Diesel exhaust particles induce oxidative stress, proinflammatory signaling, and P-glycoprotein up-regulation at the blood-brain barrier

• Published in: The FASEB journal Vol. 22; no. 8; pp. 2723 - 2733
• Main Authors: Hartz, Anika M.S, Bauer, Björn, Block, Michelle L, Hong, Jau-Shyong, Miller, David S
• Format: Journal Article
• Language: English
• Published: United States The Federation of American Societies for Experimental Biology 01.08.2008
• Subjects: Animals; ATP-Binding Cassette, Sub-Family B, Member 1 - metabolism; Blood-Brain Barrier - drug effects; Blood-Brain Barrier - physiology; Capillaries - drug effects; Capillaries - metabolism; Cytokines - biosynthesis; Enzyme Inhibitors - pharmacology; Free Radical Scavengers - pharmacology; In Vitro Techniques; Inflammation Mediators - metabolism; Male; Membrane Glycoproteins - antagonists & inhibitors; Membrane Glycoproteins - genetics; Mice; Mice, Inbred C57BL; Mice, Knockout; NADPH Oxidase 2; NADPH Oxidases - antagonists & inhibitors; NADPH Oxidases - genetics; Oxidative Stress - drug effects; Rats; Rats, Sprague-Dawley; Reactive Oxygen Species - metabolism; Receptors, Tumor Necrosis Factor, Type I - deficiency; Receptors, Tumor Necrosis Factor, Type I - genetics; Signal Transduction - drug effects; Up-Regulation - drug effects; Vehicle Emissions - toxicity
• ISSN: 0892-6638; 1530-6860
• DOI: 10.1096/fj.08-106997

Here, we report that diesel exhaust particles (DEPs), a major constituent of urban air pollution, affect blood-brain barrier function at the tissue, cellular, and molecular levels.
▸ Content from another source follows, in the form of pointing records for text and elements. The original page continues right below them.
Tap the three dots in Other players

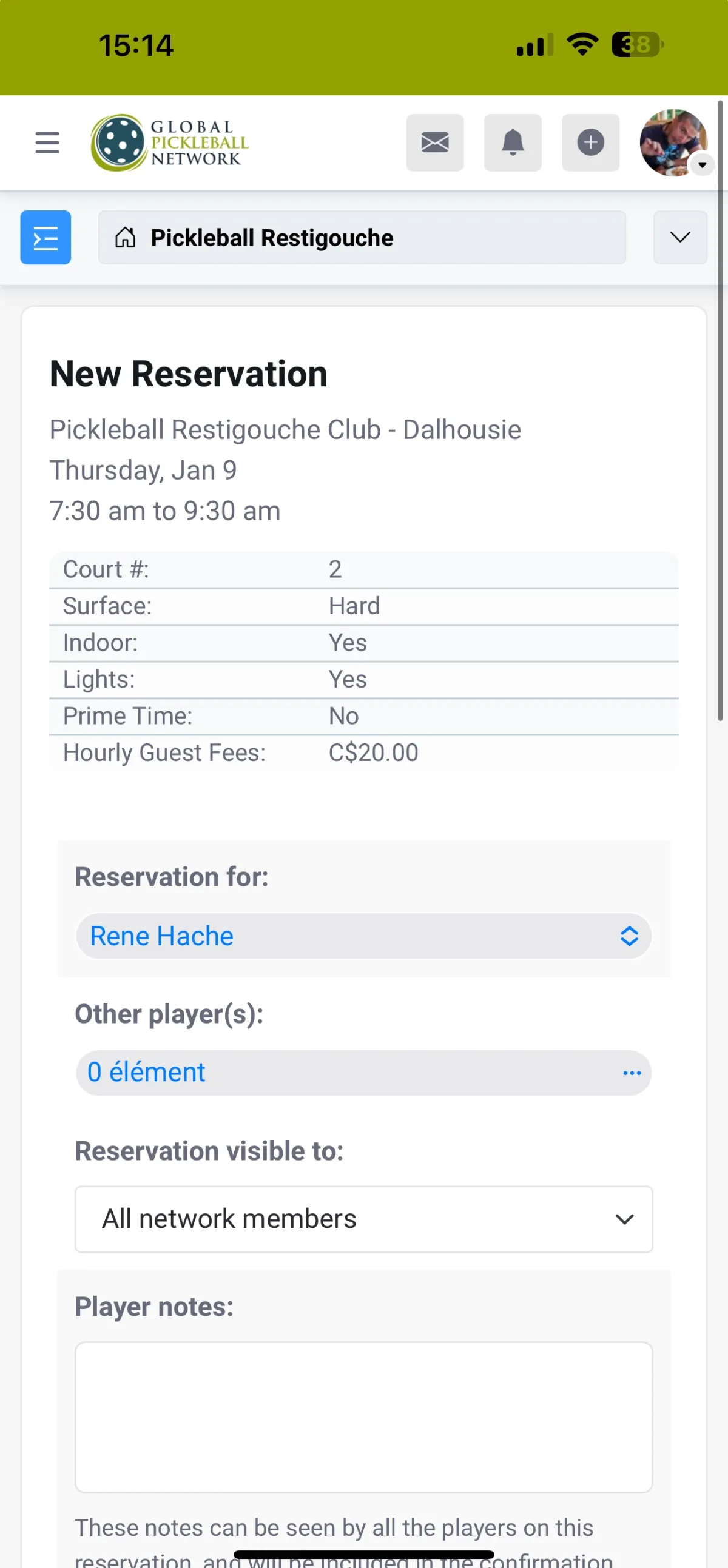(x=632, y=1073)
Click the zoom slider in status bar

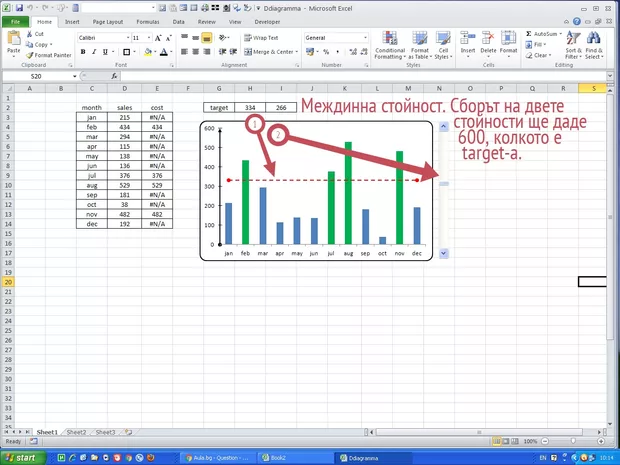point(574,441)
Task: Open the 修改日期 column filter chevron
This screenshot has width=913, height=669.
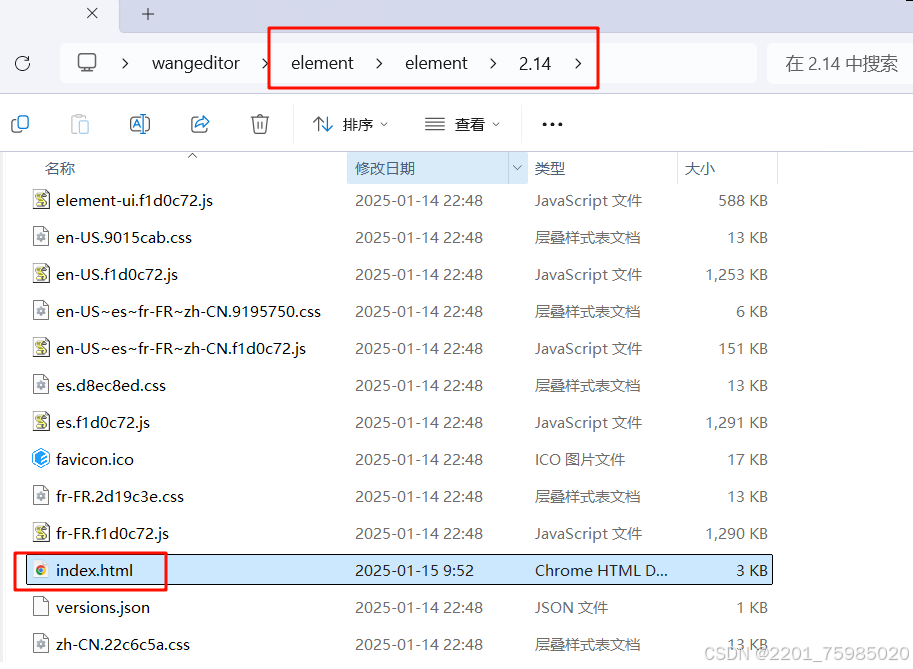Action: pyautogui.click(x=515, y=167)
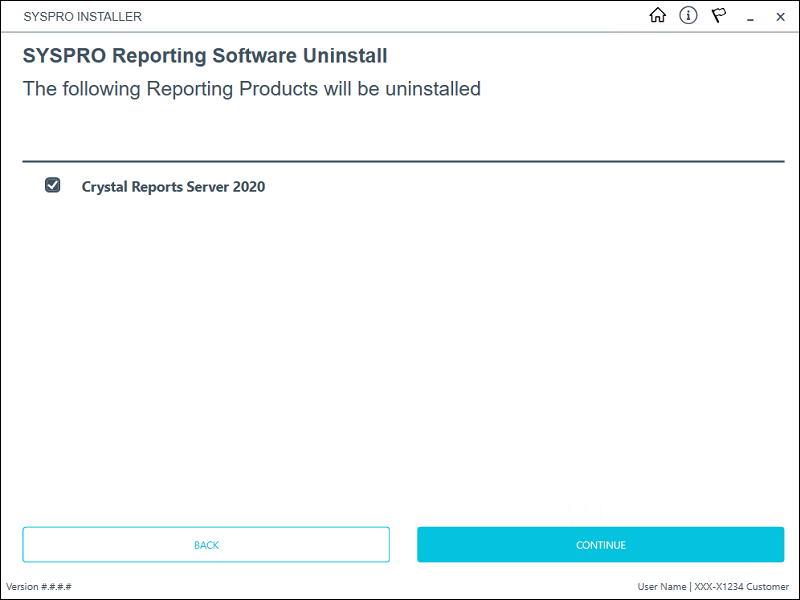The width and height of the screenshot is (800, 600).
Task: Click the Crystal Reports Server 2020 label
Action: [172, 186]
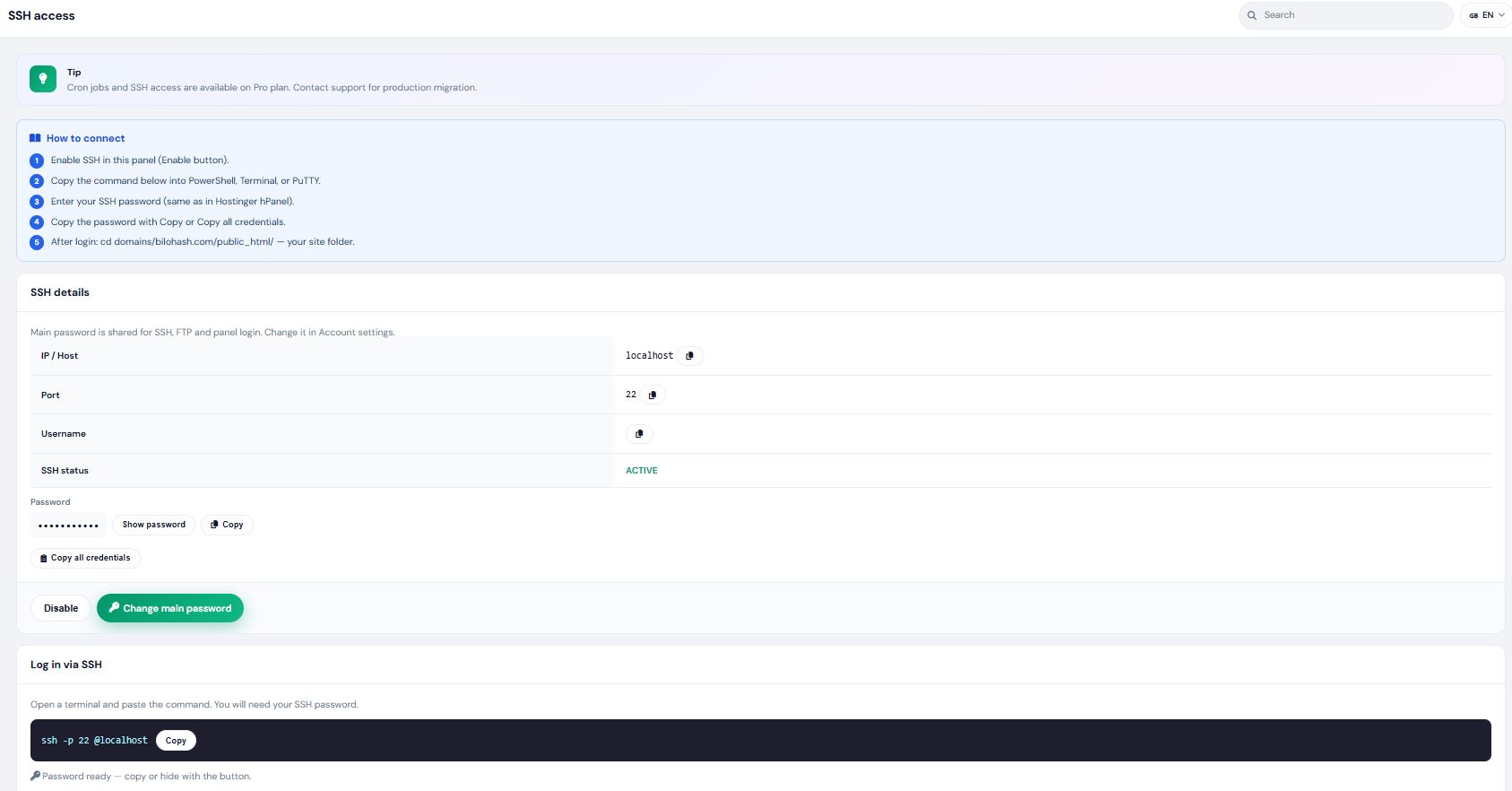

Isolated rat brain capillaries exposed to DEPs showed increased expression and transport activity of the key drug efflux transporter, P-glycoprotein (6 h EC₅₀ was ~5 μg/ml). Up-regulation of P-glycoprotein was abolished by blocking transcription or protein synthesis. Inhibition of NADPH oxidase or pretreatment of capillaries with radical scavengers ameliorated DEP-induced P-glycoprotein up-regulation, indicating a role for reactive oxygen species in signaling. DEP exposure also increased brain capillary tumor necrosis factor-α (TNF-α) levels. DEP-induced P-glycoprotein up-regulation was abolished when TNF-receptor 1 (TNF-R1) was blocked and was not evident in experiments with capillaries from TNF-R1 knockout mice. Inhibition of JNK, but not NF-κB, blocked DEP-induced P-glycoprotein up-regulation, indicating a role for AP-1 in the signaling pathway. Consistent with this, DEPs increased phosphorylation of c-jun. Together, our results show for the first time that a component of air pollution, DEPs, alters blood-brain barrier function through oxidative stress and proinflammatory cytokine production. These experiments disclose a novel blood-brain barrier signaling pathway, with clear implications for environmental toxicology, CNS pathology, and the pharmacotherapy of CNS disorders.--Hartz, A. M. S., Bauer, B., Block, M. L., Hong, J.-S., Miller, D.-S. Diesel exhaust particles induce oxidative stress, proinflammatory signaling, and P-glycoprotein up-regulation at the blood-brain barrier.